* [DATASET]
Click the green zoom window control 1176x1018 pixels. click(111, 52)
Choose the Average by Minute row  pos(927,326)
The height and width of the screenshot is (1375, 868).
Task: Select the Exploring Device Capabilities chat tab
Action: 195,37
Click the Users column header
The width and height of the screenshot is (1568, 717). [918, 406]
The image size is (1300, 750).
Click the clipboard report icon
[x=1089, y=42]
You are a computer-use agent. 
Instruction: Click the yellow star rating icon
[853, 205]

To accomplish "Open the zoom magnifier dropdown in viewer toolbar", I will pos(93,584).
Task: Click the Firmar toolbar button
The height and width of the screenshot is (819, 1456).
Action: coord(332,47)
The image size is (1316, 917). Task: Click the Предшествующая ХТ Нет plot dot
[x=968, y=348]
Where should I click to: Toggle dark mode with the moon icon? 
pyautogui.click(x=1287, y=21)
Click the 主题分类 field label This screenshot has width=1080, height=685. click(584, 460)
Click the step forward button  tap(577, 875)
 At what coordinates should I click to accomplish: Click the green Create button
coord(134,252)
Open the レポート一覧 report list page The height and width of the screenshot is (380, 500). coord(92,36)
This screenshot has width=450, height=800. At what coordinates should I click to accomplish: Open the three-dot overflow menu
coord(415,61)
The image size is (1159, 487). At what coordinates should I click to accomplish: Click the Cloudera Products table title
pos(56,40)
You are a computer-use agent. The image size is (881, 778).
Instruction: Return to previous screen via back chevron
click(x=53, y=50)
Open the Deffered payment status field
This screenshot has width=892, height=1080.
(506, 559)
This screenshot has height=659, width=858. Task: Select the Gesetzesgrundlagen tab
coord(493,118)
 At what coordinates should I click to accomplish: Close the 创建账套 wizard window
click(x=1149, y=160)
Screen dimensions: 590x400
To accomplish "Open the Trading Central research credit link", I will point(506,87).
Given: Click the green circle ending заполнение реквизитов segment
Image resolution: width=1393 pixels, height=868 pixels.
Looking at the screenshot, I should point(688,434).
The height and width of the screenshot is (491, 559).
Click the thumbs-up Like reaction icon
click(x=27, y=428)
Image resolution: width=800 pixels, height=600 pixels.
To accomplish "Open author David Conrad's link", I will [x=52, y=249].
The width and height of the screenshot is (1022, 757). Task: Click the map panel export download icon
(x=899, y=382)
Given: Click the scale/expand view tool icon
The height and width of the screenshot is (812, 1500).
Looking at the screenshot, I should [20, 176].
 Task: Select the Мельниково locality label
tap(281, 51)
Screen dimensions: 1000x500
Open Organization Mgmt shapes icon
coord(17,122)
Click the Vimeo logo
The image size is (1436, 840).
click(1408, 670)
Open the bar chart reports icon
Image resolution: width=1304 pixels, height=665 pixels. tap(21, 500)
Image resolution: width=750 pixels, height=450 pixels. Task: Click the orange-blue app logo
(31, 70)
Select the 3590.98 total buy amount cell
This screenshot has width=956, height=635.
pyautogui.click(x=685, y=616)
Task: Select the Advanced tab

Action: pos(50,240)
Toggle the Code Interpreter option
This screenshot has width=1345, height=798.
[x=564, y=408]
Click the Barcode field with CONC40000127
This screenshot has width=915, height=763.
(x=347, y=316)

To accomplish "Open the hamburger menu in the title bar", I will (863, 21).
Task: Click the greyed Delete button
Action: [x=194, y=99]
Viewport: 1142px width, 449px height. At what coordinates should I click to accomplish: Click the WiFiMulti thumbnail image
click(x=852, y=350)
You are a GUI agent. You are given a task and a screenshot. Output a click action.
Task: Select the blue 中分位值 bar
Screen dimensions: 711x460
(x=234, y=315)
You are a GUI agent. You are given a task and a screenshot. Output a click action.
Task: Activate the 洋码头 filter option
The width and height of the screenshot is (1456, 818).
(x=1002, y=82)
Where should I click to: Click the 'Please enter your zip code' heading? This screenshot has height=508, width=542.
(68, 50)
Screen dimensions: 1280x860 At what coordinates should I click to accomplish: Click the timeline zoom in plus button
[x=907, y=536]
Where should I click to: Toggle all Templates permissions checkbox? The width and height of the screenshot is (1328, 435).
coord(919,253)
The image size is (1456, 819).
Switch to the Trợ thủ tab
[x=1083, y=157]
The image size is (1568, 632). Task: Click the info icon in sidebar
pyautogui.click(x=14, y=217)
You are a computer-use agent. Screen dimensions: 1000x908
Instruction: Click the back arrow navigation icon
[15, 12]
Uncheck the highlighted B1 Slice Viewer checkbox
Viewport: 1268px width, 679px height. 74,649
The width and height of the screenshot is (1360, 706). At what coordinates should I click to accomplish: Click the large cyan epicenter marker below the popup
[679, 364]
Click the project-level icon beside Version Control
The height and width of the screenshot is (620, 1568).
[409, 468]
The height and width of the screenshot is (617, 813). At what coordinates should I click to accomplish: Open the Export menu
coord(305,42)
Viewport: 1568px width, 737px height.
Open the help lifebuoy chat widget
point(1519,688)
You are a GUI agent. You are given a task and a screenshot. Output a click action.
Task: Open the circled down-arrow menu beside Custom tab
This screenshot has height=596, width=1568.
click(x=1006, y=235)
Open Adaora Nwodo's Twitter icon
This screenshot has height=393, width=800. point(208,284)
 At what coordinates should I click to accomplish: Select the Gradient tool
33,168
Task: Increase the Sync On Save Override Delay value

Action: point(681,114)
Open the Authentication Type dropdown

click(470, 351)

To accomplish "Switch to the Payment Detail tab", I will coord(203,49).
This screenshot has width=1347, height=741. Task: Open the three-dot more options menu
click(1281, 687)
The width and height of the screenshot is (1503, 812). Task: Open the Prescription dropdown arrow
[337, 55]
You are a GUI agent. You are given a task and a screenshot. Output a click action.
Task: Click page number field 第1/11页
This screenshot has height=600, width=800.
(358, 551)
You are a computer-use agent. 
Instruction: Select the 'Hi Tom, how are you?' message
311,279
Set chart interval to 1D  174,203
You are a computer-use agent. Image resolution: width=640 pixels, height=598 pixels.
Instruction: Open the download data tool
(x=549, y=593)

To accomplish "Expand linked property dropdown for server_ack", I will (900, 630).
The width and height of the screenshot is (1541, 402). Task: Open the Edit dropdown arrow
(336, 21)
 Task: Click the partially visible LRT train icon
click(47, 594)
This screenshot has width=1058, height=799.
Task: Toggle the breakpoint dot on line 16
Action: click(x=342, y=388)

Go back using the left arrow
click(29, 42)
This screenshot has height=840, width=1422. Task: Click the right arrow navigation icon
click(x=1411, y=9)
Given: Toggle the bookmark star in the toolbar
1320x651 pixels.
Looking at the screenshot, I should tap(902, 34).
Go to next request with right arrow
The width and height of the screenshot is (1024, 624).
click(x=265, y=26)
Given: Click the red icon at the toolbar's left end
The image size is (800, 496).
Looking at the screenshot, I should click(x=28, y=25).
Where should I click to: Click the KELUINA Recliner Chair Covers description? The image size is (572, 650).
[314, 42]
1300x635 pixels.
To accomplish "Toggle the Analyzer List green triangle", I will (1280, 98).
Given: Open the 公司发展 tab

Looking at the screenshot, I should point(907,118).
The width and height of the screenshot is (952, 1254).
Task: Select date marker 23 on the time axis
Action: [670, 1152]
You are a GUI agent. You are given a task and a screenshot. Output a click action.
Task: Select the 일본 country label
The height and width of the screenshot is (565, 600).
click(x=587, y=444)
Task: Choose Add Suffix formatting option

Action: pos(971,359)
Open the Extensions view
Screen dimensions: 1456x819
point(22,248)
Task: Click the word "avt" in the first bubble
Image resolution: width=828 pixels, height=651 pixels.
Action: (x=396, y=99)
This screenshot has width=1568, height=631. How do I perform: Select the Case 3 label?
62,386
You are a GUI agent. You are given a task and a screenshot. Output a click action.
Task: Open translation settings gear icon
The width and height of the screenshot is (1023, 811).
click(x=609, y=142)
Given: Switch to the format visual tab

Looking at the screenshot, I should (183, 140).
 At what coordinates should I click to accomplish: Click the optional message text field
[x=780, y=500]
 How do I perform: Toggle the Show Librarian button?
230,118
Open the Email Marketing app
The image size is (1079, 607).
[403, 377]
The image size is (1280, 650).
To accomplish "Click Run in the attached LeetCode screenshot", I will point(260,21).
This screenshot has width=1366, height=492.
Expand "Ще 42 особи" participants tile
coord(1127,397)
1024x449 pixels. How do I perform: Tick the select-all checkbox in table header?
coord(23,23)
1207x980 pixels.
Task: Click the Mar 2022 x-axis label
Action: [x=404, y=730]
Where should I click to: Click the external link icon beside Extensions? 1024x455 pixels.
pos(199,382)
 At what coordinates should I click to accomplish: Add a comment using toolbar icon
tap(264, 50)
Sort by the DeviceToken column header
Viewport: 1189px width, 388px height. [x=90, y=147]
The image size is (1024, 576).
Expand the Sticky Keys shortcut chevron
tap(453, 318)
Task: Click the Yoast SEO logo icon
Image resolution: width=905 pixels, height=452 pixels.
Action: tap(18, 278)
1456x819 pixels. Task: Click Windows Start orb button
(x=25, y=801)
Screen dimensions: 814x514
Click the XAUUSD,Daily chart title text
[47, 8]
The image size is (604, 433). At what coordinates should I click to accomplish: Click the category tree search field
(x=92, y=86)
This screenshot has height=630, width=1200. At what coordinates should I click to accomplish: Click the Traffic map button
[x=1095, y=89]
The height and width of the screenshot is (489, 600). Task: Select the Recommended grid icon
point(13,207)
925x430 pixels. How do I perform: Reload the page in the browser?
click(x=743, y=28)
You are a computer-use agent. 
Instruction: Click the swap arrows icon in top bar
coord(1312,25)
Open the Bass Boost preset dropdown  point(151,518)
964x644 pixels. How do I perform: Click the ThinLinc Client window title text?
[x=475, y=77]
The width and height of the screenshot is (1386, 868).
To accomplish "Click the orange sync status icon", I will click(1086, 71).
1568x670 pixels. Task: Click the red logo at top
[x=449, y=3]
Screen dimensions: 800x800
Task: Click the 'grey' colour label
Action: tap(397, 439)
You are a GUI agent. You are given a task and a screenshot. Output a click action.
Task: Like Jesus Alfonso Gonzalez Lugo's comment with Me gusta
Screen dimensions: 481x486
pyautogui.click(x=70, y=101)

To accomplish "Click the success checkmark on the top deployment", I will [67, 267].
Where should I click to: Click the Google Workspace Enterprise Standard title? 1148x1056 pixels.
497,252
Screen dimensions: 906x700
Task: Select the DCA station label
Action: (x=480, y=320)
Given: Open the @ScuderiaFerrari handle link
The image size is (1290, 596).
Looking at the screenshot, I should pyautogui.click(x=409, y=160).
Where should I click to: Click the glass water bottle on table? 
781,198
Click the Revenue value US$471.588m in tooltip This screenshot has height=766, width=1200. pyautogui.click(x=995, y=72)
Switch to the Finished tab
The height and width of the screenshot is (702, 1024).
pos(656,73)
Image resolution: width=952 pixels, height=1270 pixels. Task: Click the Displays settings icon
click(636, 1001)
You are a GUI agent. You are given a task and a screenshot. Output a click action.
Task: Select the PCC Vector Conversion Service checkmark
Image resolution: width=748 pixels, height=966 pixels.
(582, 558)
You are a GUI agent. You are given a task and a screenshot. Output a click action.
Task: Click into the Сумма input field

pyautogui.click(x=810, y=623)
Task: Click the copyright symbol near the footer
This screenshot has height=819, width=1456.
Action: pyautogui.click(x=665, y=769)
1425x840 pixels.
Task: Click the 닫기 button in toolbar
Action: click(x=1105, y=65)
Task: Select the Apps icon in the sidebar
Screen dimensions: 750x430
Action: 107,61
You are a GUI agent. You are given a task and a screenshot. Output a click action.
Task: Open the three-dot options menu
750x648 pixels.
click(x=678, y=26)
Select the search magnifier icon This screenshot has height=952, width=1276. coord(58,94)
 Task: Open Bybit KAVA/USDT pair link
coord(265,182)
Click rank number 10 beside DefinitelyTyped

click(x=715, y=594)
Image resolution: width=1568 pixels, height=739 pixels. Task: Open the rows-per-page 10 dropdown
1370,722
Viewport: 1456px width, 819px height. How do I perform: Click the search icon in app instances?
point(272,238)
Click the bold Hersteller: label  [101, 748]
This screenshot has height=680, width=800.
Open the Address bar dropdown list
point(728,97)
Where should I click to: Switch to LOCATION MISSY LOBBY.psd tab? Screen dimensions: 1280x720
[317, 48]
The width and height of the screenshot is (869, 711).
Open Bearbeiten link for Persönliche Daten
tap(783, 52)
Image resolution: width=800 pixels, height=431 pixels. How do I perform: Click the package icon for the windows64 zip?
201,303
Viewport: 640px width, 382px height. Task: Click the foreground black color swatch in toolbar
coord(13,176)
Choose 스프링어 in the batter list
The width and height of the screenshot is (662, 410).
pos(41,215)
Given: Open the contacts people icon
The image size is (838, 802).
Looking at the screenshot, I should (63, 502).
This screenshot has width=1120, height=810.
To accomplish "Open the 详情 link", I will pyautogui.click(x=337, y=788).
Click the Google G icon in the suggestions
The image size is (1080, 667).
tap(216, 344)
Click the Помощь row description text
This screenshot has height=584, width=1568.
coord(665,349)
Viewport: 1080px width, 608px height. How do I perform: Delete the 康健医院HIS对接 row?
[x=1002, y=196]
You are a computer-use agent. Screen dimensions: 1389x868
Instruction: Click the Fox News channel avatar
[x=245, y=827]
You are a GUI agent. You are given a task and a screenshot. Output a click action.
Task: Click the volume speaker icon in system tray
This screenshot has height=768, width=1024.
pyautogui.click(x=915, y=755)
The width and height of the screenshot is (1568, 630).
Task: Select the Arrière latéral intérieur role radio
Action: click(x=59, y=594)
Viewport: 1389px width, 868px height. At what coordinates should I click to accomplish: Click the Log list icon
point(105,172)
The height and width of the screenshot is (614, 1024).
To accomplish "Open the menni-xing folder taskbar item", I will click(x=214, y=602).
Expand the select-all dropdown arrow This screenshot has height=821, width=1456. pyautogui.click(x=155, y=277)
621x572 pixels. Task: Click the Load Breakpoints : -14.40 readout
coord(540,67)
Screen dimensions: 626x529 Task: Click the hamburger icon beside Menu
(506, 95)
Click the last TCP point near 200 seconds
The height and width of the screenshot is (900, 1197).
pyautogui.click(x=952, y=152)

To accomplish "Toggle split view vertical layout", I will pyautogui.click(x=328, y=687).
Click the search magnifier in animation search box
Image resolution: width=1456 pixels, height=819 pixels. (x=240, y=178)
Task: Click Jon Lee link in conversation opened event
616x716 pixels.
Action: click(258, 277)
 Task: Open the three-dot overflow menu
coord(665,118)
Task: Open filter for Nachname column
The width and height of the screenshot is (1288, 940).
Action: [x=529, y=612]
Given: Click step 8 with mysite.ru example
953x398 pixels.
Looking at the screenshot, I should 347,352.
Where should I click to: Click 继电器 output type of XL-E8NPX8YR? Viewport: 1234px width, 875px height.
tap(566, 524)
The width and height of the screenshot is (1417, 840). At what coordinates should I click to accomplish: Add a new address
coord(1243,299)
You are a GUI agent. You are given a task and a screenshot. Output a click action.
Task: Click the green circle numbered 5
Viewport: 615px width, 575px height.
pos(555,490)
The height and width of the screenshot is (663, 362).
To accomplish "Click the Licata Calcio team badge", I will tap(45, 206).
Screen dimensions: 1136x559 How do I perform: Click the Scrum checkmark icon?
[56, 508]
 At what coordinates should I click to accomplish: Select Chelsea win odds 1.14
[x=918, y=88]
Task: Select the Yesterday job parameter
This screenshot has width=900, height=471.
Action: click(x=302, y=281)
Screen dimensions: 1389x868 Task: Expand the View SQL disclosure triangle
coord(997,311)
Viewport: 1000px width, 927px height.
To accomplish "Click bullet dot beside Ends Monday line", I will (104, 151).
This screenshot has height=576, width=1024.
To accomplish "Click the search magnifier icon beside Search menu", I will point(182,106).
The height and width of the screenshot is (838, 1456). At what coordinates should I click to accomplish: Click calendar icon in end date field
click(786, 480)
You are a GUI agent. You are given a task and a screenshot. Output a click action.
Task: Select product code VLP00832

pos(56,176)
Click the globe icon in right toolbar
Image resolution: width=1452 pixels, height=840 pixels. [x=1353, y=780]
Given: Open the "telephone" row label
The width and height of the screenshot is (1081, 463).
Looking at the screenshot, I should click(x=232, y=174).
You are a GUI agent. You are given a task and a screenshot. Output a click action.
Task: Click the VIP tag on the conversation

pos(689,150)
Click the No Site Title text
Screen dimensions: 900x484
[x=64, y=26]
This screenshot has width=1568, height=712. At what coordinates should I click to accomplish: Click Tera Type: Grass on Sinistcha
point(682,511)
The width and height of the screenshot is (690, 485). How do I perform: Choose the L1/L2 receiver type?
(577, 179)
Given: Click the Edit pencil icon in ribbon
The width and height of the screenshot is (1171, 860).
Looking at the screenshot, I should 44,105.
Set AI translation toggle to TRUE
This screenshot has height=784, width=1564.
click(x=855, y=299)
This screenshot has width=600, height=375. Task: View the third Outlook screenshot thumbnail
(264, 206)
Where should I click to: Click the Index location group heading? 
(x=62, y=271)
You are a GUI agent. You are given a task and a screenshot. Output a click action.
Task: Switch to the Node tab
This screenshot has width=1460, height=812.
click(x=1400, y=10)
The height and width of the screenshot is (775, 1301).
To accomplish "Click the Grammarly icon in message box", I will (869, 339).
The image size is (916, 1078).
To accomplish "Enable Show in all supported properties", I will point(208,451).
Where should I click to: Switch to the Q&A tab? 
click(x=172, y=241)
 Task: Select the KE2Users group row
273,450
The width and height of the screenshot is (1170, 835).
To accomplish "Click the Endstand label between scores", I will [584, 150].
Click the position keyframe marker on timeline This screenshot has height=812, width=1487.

* [EXERCISE OBJECTIVE]
Collect every line of the rows above that contains the word "step", matching its case exactly.

* [ANSWER TO THIS TASK]
Click the step forward button  tap(577, 875)
Given: Click step 8 with mysite.ru example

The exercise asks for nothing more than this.